Anyway, my feeling on this is basically, to put it in /. terms -- "Random Wordpress plugin has gaping security hole... news at 11!" If you want a reasonably secure Wordpress rig, it's probably best to stick with plugins and themes put out by Automattic.

It wasn't mentioned in the linked article, so it's worth nothing here -- I think the best remediation, until W3 Edge releases a fix (he's on Christmas vacation now or something I think), is to either disable the plugin entirely, or, if that's not a possibility, just disable the object cache and database cache, and then empty all caches. Doing that should at least clear up this hole.

-- Jason

Re:Well, that's embarrassing... (0)

Anonymous Coward | about a year and a half ago | (#42402823)

Couldn't you just use memcached instead of the disk based caching mechanism?

Re:Well, that's embarrassing... (0)

Anonymous Coward | about a year and a half ago | (#42406329)

This. I'm running a fairly large (~75k pageviews/day) WP install on IIS no less using W3TC with a memcached backend. Considering it's WP on IIS (which is an INCREDIBLE dog, performance wise), it's pretty quick.

Re:Well, that's embarrassing... (1)

Kergan (780543) | about a year and a half ago | (#42402841)

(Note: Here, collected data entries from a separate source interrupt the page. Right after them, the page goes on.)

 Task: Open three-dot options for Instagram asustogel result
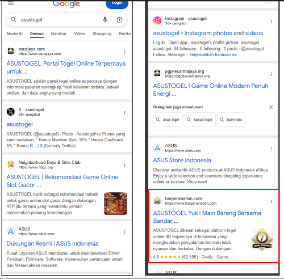pos(272,22)
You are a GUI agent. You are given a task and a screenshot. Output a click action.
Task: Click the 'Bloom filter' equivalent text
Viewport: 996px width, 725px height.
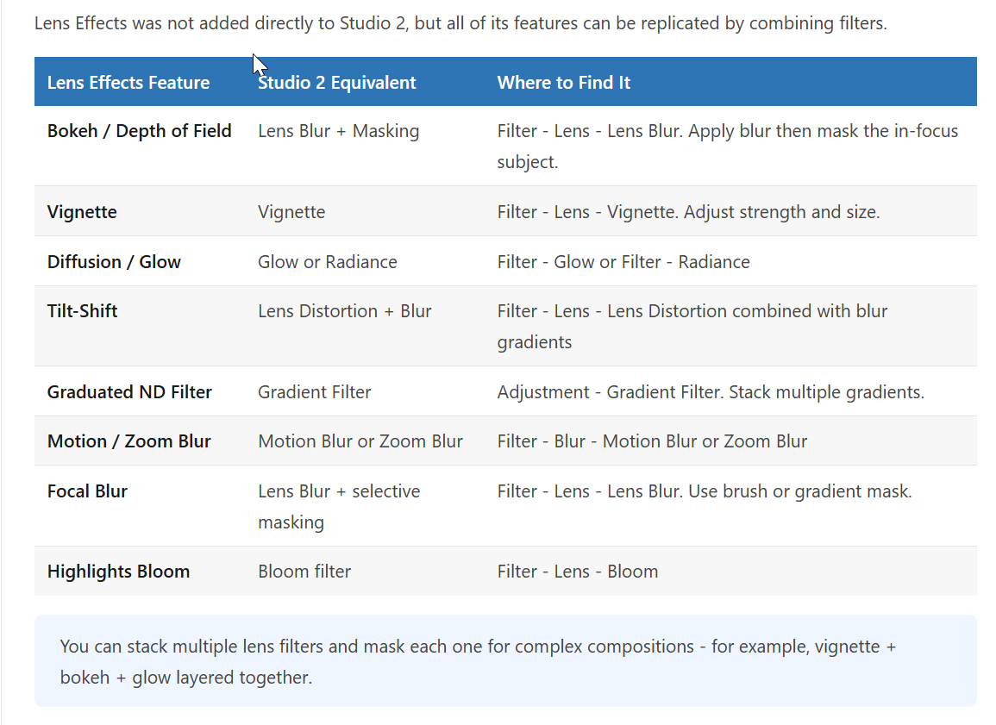tap(304, 572)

I haven't used WP in a long time, so I don't know precisely what Total Cache does nowadays, but it seems to me that the security hole you disclosed would only ever apply if object and/or query caching is turned on with the disk used as the persistent store.

If so, I'd like to stress that this is a horrific setup which doesn't scale at all. The initial WP object caching implementation functioned precisely the same way in the WP core. It got disabled by default almost immediately because the high amount of disk I/O that it generated led a few hosts to shut down busy WP sites. It then got replaced by an object cache that uses a non-persistent in-memory store; and the latter can be upgraded to a persistent memcached-based store on busier sites, and this scales fine.

Imho, if more than a handful of sites are affected (which I doubt), you should suggest the plugin's author that he should prevent users from using such an inanely high amount of disk I/O in the first place, rather than suggesting him to bandaid that broken setup by adding htaccess files in relevant directories.

Re:Well, that's embarrassing... (0)

Anonymous Coward | about a year and a half ago | (#42403521)

Jason,

Just to note. This only affects users who have their dbcache/objectcache set to "Disk". I use APC to store this cache, and therefore you cannot get this information (as far as I know).

This might want to be also published so users know there is an alternative. Disk cache is the default behavior, so it will affect anyone using this plugin with default settings.

Ciao

Lol php (0)

thetoadwarrior (1268702) | about a year and a half ago | (#42402891)

That's what happens when you rely on the php community.